1994 erhält sie den «Kölner Tanzpreis», 2009 den Ehrentheater-Preis der SK Stiftung Kultur. 2003 schließt sie ihr Studio, widmet sich fortan der Archivierung ihrer Arbeit. Erst mit dem Älterwerden wird ihr deutlich bewusst, wie tief sie in der Bewegungslehre von Mary Wigman verwurzelt ist, und wie wichtig es ihr ist, den Schatz der Pionierin an eine junge Tänzergeneration weiterzugeben.

Dem Erbe verpflichtet

Sehnert lehrt an Hochschulen, leitet Workshops und Seminare und wird als Referentin hoch geschätzt. Ihre Mitarbeit an der Reproduktion vergangener Choreografien wird unerlässlich. 2009 berät sie den Tänzer Fabián Barba, der Wigmans Amerikaprogramm von 1930 wiederbelebt und die Grande Dame des modernen Tanzes mit dem Gestus der Travestie auferstehen lässt. Barbas «A Mary Wigman Dance Evening» weckt das historische Interesse für den Ausdruckstanz. Die Projekte, die ab 2013 vom Tanzfonds Erbe gefördert werden – Wigmans «Sacre» und die «Totentänze » – werden als geglückte Dokumentationen gefeiert. Doch sie zeigen auch die Tücken, die bei Tanz-Reproduktionen entstehen können. Notationen, Anmerkungen, Skizzen, Fotos und Briefkorrespondenzen wurden gesichtet, vieles davon ließ offene Fragen zurück und verführte vorschnell zur freien Interpretation. Sehnert insistiert auf Genauigkeit. Sie ist dem Erbe verpflichtet. Und wer sie kennt, weiß, mit welcher Vitalität und Leidenschaft sie für das Wigman-Erbe brennt.
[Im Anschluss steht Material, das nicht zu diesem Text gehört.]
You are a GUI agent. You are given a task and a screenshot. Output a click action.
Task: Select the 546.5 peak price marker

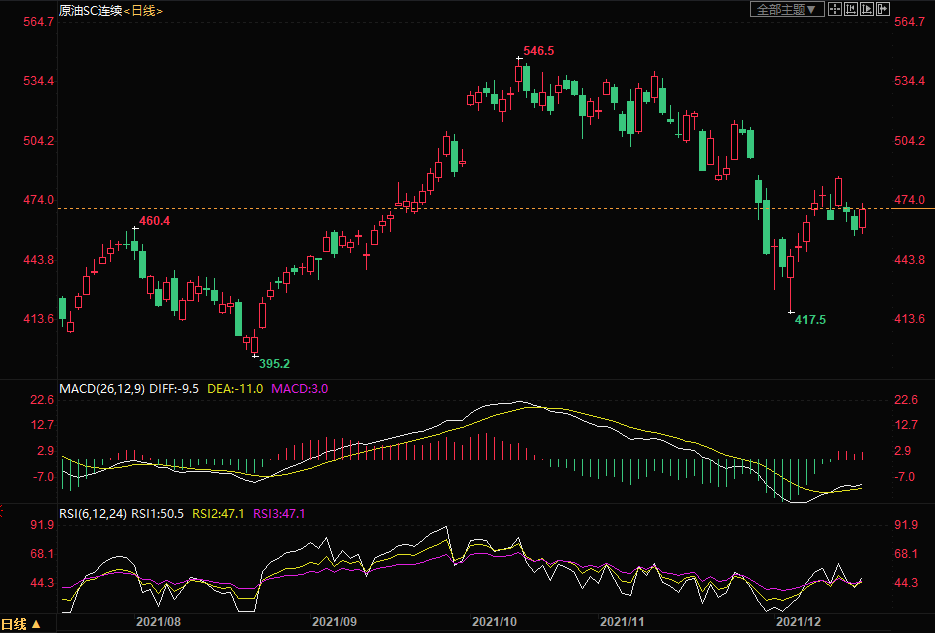click(x=538, y=50)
2018 setzt sie sich noch einmal mit dem «Totentanz I» auseinander, zusammen mit Tanzstudenten der Frankfurter Hochschule für Musik und Darstellende Kunst. Herausgekommen ist dabei eine in vielen Details abweichende Version, eine interessante Ergänzung zur Osnabrücker Fassung. Sie ist auch ein wichtiges Dokument für die Wigman-Forschung, weil sie zeigt, wie unterschiedlich und individuell Aufzeichnungen von Choreografien entschlüsselt und interpretiert werden können. Und wie schwierig es ist, dem Original ganz nahezukommen.